Collected data:
_ _ _ _
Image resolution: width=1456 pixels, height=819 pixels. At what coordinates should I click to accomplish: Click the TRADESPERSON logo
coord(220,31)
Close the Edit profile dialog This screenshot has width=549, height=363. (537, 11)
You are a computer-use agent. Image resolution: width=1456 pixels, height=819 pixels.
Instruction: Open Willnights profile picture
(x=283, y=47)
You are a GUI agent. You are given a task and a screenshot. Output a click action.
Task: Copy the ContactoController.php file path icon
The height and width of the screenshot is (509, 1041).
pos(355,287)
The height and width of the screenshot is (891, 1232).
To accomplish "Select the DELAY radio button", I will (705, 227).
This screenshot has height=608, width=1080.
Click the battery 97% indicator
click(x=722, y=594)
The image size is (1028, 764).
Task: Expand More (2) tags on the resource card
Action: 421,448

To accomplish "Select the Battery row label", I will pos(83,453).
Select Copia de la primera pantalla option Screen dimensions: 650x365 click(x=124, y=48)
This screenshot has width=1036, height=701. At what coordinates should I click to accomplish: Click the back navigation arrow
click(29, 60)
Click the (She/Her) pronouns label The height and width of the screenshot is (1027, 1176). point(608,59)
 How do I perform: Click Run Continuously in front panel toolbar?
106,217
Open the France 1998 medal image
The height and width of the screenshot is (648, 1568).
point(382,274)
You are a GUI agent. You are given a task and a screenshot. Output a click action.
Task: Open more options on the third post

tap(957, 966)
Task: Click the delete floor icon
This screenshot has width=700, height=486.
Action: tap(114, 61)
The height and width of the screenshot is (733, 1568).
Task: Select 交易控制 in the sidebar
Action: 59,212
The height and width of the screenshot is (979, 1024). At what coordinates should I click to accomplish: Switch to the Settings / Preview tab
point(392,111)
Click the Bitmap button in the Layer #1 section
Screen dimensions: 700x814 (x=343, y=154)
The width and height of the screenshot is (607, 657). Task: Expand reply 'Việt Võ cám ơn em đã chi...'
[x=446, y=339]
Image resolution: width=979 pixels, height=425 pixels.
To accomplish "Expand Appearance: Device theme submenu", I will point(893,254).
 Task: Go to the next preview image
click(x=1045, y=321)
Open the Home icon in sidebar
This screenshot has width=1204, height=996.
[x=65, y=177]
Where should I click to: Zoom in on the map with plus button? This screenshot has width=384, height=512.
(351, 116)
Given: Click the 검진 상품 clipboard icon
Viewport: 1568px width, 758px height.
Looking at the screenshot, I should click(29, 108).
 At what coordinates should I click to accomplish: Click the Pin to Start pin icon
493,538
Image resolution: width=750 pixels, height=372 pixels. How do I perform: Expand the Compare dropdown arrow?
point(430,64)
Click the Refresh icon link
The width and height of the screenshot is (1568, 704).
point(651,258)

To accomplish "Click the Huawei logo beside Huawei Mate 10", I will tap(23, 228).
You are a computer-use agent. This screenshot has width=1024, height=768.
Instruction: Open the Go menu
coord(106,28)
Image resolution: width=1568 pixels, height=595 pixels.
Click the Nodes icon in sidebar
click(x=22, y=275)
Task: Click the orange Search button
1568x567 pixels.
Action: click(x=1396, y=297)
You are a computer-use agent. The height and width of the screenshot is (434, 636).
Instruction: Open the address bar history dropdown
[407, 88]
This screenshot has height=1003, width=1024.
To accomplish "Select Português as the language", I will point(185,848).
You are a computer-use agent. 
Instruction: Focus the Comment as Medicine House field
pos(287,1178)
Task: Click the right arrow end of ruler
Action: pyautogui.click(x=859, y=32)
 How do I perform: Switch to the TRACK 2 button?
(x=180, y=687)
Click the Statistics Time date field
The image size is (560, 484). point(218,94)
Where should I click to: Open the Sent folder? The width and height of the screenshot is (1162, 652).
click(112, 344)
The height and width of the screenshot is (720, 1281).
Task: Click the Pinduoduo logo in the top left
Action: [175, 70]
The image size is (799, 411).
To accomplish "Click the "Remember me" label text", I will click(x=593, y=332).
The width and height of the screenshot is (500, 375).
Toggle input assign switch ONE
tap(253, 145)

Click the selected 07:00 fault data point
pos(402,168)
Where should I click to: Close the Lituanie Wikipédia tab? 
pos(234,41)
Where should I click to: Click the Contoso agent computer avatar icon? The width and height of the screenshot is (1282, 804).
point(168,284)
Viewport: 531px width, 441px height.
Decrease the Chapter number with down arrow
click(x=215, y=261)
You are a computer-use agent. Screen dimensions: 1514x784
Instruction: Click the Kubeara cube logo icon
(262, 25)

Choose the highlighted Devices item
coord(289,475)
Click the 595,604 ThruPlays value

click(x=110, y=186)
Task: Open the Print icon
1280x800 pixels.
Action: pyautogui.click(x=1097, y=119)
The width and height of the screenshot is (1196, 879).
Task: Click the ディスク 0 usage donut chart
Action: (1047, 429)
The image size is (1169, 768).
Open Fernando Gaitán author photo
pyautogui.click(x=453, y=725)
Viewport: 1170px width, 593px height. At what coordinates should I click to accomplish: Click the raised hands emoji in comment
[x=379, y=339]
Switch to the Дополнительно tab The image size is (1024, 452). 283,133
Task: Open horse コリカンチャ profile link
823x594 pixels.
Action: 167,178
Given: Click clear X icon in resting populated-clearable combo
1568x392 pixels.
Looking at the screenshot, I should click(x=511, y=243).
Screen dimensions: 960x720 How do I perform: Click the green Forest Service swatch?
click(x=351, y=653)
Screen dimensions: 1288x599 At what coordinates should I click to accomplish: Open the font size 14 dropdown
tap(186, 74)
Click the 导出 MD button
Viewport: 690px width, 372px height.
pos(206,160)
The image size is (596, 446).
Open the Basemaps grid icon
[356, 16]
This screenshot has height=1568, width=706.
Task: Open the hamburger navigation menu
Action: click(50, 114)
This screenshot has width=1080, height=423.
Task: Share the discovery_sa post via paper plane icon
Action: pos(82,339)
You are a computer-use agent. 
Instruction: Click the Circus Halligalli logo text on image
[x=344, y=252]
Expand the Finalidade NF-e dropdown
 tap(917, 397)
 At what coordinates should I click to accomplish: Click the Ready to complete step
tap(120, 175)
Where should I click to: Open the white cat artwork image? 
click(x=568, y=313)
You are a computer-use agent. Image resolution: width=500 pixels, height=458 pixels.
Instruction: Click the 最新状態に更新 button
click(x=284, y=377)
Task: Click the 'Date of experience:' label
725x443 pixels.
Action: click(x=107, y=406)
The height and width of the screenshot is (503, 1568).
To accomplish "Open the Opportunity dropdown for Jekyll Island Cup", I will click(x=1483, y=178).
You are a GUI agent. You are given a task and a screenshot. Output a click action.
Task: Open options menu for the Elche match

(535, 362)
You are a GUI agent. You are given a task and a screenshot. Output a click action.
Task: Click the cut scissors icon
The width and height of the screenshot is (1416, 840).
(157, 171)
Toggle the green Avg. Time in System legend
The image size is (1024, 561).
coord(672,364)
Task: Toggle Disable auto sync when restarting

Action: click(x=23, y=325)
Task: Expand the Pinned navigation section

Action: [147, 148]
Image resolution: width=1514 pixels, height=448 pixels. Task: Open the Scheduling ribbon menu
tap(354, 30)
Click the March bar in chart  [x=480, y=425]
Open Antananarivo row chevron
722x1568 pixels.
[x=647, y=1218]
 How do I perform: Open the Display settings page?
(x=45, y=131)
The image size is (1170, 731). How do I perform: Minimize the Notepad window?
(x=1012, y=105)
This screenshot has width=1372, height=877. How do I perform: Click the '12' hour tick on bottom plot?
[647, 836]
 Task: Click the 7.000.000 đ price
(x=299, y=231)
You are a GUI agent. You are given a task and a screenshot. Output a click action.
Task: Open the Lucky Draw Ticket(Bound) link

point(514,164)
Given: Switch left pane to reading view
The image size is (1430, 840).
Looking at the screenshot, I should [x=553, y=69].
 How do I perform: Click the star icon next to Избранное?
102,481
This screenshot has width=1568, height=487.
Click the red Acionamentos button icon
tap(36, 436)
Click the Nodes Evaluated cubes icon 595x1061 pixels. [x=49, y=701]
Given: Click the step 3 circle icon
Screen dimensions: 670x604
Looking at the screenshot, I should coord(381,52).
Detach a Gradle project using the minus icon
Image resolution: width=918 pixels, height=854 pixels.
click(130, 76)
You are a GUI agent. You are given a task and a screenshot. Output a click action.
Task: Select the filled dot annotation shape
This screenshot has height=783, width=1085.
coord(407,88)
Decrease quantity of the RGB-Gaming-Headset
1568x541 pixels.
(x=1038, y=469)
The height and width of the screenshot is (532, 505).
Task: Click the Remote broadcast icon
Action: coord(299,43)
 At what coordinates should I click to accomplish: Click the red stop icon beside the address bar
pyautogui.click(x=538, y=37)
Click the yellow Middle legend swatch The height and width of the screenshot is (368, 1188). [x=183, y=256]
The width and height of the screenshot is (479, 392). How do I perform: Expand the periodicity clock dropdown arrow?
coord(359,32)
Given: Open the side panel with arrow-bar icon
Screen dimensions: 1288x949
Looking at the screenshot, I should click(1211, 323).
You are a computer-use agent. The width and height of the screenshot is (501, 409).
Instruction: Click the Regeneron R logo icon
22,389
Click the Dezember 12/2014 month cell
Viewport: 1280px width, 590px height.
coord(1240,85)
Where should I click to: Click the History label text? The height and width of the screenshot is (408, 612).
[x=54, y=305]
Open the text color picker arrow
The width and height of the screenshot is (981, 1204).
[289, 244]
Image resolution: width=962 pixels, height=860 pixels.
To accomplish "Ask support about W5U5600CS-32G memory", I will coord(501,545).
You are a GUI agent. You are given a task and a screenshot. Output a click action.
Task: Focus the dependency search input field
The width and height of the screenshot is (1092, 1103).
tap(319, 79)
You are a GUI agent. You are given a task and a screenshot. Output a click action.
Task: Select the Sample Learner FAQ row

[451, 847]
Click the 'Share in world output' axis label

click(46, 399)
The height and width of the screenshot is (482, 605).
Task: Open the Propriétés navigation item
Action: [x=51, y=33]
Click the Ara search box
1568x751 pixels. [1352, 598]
_ _ _ _
**Work instruction**.
Copy the lines above exactly. Start with the line containing "Where should I click to: Open the Sent", end with the line containing "The image size is (799, 411).", and include both.

**Written solution**.
Where should I click to: Open the Sent folder? The width and height of the screenshot is (1162, 652).
click(112, 344)
The height and width of the screenshot is (720, 1281).
Task: Click the Pinduoduo logo in the top left
Action: [175, 70]
The image size is (799, 411).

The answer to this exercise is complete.